[Opening Dataset excerpts section]

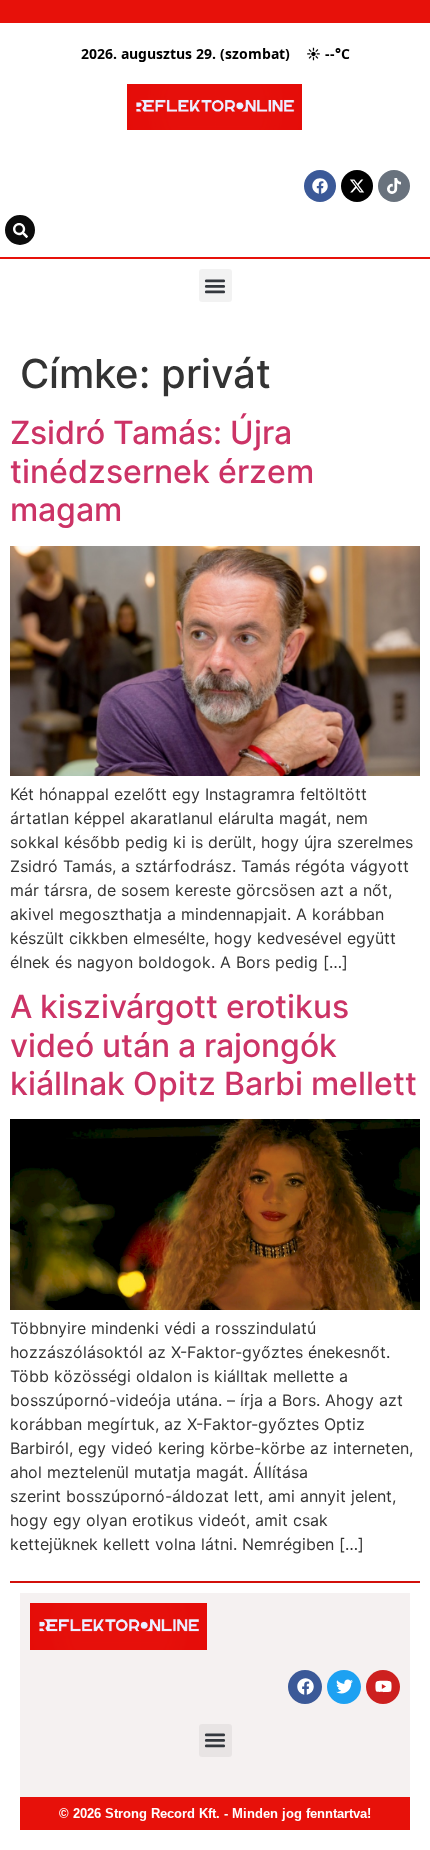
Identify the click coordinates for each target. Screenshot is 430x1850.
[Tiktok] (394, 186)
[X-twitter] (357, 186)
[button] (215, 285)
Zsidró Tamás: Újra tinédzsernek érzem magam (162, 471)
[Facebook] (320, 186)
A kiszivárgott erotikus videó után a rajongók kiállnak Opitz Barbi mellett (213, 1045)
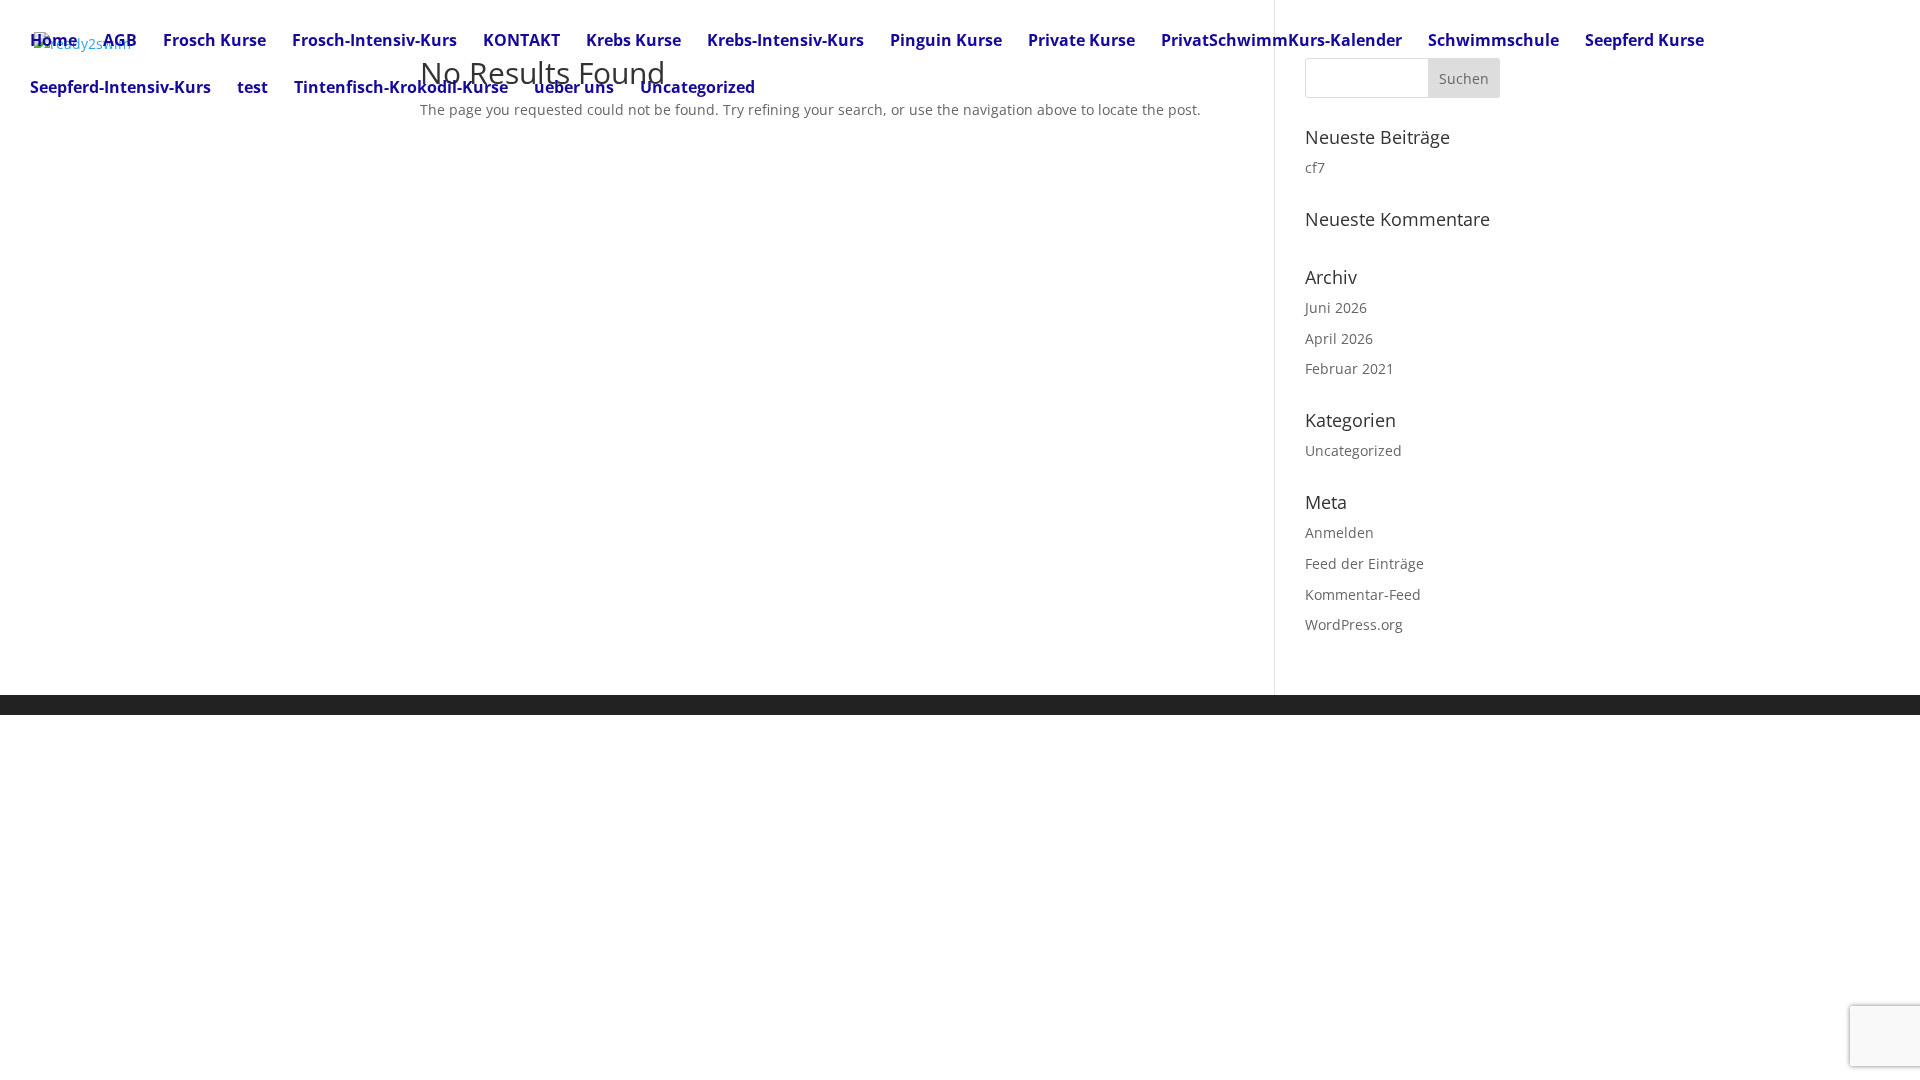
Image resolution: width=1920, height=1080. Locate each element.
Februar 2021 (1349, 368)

[Closing Dataset excerpts section]

- [Work instructions]: For this listing, copy out every line that includes the word "each".

- [Solution to this exercise]:
Identify the click coordinates for each target. Screenshot is 430x1850.
Image resolution: width=1920, height=1080. Locate each element.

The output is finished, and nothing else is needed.